::: EXCERPT TO READ
Hong Kong universities give master’s law students insight into Chinese legal system

There is growing demand for trained professionals with a clear understanding of the differences between Hong Kong and Chinese Business Law

PUBLISHED : Friday, 12 January, 2018, 10:00am
UPDATED : Friday, 12 January, 2018, 4:13pm

Mainland China and Hong Kong not only operate under two political systems, they also have legal codes based on separate traditions. Two master of law programmes run by local universities aim to provide their students with an understanding of aspects of the Chinese legal system.

City University of Hong Kong (CityU) has been offering its master of laws (LLM) – leading to the Renmin University of China award, or LLMRU – programme since 1995. One of the mainland’s leading law schools, Renmin University of China law school is based in Beijing. However, instructors from Renmin University teach this programme at the CityU campus in Hong Kong, helping those studying locally to acquire a thorough understanding of the Chinese legal system. Professor Gu Minkang of CityU’s law school is the LLMRU programme co-ordinator. Asked why the programme is so popular, Gu points to the structure of the curriculum and the reputation of the qualification, he says, will enable graduates to engage in Chinese law-related activities.

“Many students understand that further economic development on the mainland will offer them more Chinese law-related job opportunities,” he says. “Many students have already benefited from this programme and have found new jobs after their graduation.”

Gu says the programme covers most core laws such as jurisprudence, constitutional and administrative law, legal history, criminal law, real estate law, labour law, environment law, intellectual property law, contract law, company law, securities law, procedural laws, law of property right, tort law, fair trade law, foreign investment law and arbitration law. “To earn their master of law degree, students will need to master all these Chinese laws,” he adds.

Gu says students tend to complete the programme within three years. “In the first and second years, students are required to finish 12 courses and, thereafter, one thesis, in order to graduate. In exceptional cases, students are allowed to expedite their study by taking more courses in one semester, so that they can graduate earlier.”

The LLMRU is a part-time programme, with classes in the evening and on Saturday afternoons. This enables busy professionals and executives to fit studies around their working lives.

“The students come from various organisations,” Gu explains. “Over 15 per cent are working in law-related and legal professions, as, say, lawyers or law clerks. Others intend to engage in China law-related jobs.”

He says completing the programme will give students a reputable degree, and ample opportunities to explore new careers. “Most importantly, they could serve as a bridge to exhibit the real Chinese laws to Hong Kong people,” Gu adds.

Since all courses are taught in Mandarin, candidates must have basic Mandarin skills. Gu notes that studying on the LLMRU can help students to improve their Mandarin.

This programme is only offered to locally-based applicants. However, a foreign national working in Hong Kong with Mandarin skills, adequate for the required course work and independent study, can apply.

Reflecting on what makes the LLMRU programme special, Gu says it has been approved by the Ministry of Education and the Hong Kong Education Bureau. “All its courses are taught by renowned law professors from Renmin University of China, which is ranked as the number one law school on the mainland,” he adds.

As the legal system on the mainland continues to evolve in line with broader social developments, the LLMRU programme’s role may become even more important in keeping those with an interest in Chinese law abreast of reforms.
::::::
AIM OF THE EXERCISE
Copy the passage of the article on Hong Kong master's law programs from "Since all courses" up to and including "improve their Mandarin.".
::: DATASET EXCERPTS
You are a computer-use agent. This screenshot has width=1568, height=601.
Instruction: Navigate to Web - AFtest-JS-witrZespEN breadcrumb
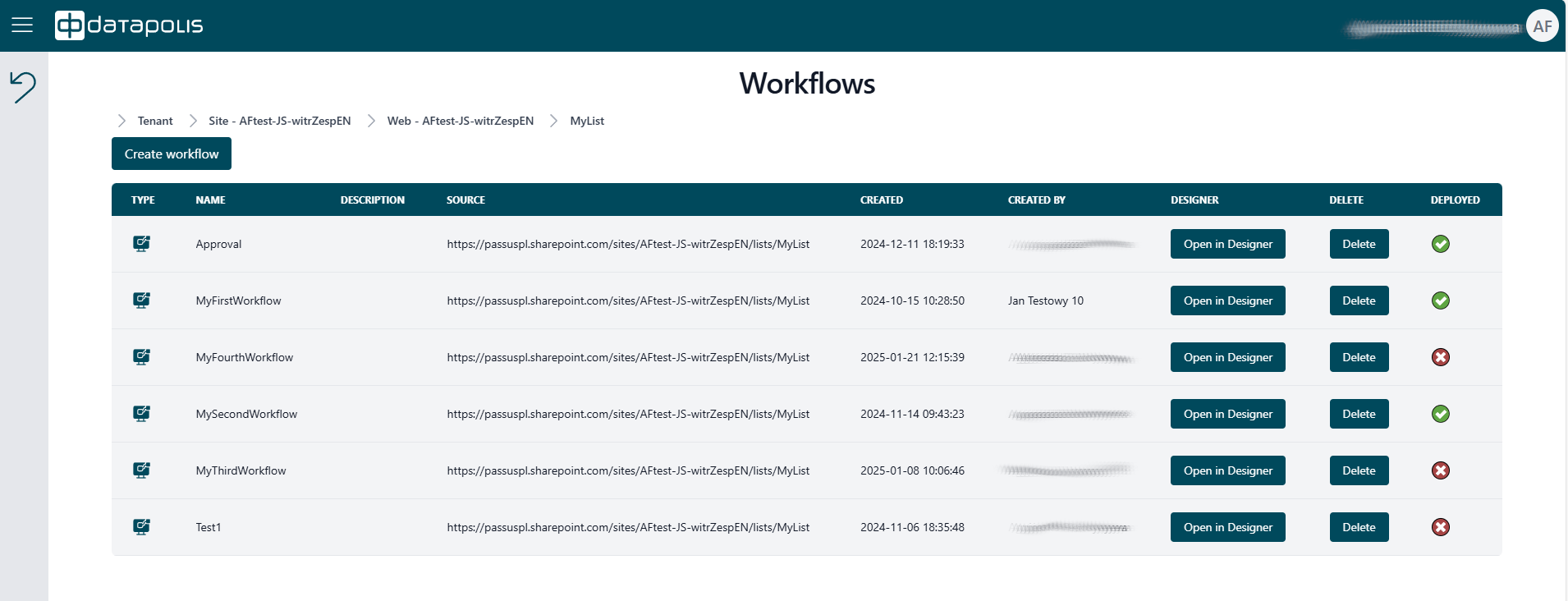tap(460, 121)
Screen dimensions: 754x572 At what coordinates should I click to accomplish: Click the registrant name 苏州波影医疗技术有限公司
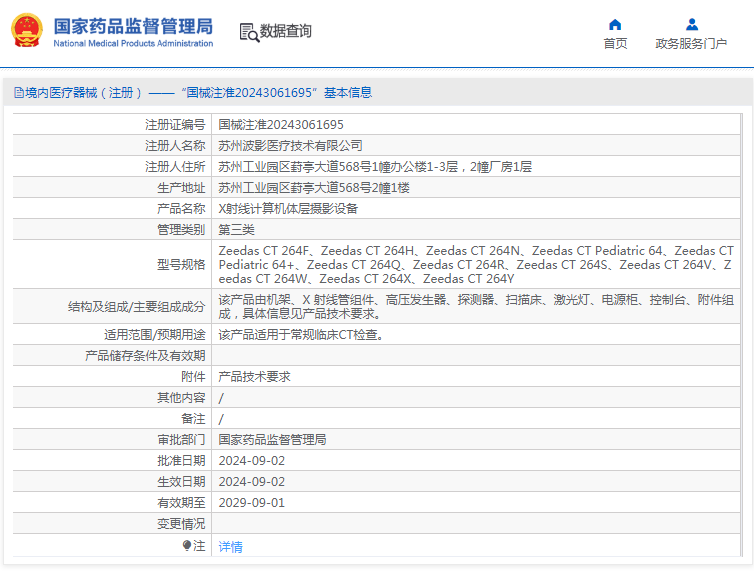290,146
::::::
RESULT BELOW
Since all courses are taught in Mandarin, candidates must have basic Mandarin skills. Gu notes that studying on the LLMRU can help students to improve their Mandarin.